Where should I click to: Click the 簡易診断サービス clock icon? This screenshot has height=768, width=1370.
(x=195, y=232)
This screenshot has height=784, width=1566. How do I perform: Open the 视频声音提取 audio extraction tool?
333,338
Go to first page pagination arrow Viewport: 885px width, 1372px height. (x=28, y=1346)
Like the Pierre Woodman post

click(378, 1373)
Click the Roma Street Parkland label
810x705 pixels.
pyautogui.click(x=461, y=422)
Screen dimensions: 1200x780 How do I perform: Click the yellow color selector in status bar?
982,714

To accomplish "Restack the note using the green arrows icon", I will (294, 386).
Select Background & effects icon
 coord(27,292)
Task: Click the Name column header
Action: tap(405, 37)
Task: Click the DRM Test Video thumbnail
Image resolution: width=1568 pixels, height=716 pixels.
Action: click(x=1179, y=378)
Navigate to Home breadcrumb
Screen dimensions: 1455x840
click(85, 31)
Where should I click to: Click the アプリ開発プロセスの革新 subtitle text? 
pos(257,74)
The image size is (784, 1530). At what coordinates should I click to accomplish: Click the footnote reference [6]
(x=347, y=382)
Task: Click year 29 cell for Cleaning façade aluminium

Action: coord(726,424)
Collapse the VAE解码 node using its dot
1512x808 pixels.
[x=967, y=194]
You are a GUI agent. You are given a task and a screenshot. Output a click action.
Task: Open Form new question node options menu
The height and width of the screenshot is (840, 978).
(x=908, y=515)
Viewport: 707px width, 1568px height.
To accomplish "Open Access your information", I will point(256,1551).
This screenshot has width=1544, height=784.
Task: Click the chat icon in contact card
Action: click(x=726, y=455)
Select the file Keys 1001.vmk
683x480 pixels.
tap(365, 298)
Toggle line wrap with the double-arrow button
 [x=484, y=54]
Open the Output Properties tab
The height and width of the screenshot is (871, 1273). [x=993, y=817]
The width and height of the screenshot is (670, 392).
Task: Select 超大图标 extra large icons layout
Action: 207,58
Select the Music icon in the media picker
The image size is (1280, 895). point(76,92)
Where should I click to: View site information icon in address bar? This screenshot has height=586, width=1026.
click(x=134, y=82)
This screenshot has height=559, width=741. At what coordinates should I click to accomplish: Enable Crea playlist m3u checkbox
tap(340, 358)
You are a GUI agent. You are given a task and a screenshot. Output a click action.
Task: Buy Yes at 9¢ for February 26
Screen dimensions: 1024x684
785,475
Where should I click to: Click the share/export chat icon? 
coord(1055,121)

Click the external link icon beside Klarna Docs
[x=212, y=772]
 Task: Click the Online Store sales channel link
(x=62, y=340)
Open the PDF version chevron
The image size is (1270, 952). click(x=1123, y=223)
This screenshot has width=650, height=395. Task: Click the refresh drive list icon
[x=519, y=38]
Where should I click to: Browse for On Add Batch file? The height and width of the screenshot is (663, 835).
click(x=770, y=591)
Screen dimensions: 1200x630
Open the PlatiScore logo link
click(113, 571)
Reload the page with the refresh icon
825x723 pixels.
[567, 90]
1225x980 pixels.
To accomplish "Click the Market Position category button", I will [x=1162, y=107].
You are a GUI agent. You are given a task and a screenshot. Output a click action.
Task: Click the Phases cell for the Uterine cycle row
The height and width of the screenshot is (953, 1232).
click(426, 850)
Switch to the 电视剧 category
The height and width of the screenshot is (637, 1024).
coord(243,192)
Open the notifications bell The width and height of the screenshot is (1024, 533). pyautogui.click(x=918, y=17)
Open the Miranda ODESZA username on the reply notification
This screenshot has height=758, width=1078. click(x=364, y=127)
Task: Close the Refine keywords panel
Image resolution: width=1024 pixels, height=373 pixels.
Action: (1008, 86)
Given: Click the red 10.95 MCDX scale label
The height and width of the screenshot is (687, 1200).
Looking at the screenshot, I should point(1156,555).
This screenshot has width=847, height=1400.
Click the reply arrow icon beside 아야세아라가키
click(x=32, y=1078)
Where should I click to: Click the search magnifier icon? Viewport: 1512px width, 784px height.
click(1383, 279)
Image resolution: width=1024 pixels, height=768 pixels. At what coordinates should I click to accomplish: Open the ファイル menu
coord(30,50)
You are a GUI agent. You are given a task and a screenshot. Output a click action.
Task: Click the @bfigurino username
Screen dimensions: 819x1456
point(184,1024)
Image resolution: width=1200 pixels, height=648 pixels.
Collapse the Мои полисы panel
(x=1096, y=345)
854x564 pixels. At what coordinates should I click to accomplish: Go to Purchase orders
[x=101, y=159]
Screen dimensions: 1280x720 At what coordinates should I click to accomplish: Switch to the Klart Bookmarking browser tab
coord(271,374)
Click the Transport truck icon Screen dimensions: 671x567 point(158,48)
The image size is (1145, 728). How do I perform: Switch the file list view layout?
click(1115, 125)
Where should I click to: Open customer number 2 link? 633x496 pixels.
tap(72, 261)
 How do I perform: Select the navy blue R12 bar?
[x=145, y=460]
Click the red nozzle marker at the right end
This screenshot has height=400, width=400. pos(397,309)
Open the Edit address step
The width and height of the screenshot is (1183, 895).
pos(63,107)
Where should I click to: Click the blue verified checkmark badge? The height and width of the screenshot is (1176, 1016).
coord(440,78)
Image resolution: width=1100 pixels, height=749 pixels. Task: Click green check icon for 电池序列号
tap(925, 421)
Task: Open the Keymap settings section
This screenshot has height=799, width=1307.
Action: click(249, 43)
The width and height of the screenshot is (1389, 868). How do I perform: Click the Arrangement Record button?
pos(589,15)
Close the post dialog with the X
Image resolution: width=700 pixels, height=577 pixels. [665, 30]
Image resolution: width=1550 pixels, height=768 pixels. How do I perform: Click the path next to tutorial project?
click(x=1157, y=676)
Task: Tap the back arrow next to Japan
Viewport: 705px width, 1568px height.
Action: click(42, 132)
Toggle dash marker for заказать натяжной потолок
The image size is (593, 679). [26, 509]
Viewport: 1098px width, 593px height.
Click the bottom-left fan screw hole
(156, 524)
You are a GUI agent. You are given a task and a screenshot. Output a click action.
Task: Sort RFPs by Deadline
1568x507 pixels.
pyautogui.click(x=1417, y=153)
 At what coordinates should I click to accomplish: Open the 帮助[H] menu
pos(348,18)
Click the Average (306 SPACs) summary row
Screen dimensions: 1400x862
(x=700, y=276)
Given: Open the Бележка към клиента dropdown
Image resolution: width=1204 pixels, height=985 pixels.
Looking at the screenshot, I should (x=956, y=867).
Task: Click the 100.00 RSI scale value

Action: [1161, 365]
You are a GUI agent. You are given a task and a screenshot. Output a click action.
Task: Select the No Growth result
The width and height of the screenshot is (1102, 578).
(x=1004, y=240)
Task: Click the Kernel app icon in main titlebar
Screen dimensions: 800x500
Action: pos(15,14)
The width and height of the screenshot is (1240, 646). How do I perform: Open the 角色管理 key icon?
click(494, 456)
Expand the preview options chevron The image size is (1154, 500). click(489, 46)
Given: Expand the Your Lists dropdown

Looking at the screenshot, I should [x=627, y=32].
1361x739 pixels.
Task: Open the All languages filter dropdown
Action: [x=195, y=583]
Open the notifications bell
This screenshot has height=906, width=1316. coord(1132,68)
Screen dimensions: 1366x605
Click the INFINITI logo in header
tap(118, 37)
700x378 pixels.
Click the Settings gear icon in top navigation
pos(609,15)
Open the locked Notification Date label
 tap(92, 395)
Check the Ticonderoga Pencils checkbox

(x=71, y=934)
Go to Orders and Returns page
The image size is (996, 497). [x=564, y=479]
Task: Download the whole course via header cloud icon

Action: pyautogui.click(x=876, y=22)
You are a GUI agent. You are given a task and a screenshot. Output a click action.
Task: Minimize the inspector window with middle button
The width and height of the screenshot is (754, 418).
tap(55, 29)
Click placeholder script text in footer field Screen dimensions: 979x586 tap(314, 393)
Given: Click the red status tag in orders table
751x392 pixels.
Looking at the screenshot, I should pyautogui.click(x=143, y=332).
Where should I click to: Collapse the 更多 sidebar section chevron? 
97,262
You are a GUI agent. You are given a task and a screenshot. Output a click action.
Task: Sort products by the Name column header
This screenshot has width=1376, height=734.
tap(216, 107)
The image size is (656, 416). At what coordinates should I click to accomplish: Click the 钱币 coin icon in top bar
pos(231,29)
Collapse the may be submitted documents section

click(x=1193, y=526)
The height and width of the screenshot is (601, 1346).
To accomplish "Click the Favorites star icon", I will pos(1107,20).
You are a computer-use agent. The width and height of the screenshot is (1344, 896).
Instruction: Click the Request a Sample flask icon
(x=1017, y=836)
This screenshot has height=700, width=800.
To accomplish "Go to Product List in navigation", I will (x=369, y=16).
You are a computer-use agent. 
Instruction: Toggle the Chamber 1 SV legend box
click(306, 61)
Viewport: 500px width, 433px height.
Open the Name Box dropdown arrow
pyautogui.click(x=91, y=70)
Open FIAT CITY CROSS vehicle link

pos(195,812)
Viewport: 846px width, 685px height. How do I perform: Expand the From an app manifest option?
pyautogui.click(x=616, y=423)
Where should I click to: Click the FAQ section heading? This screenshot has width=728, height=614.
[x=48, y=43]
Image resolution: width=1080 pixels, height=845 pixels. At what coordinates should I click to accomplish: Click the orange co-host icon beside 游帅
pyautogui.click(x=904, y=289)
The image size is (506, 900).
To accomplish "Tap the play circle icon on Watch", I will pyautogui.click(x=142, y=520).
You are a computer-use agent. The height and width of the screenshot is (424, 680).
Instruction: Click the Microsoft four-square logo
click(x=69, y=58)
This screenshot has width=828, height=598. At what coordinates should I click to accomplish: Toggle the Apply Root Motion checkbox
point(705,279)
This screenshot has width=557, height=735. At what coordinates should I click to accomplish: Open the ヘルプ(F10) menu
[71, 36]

·····

Description of the task
Your answer should be one number: the count of lines in the records above that contain "Sort".

Answer to the exercise
2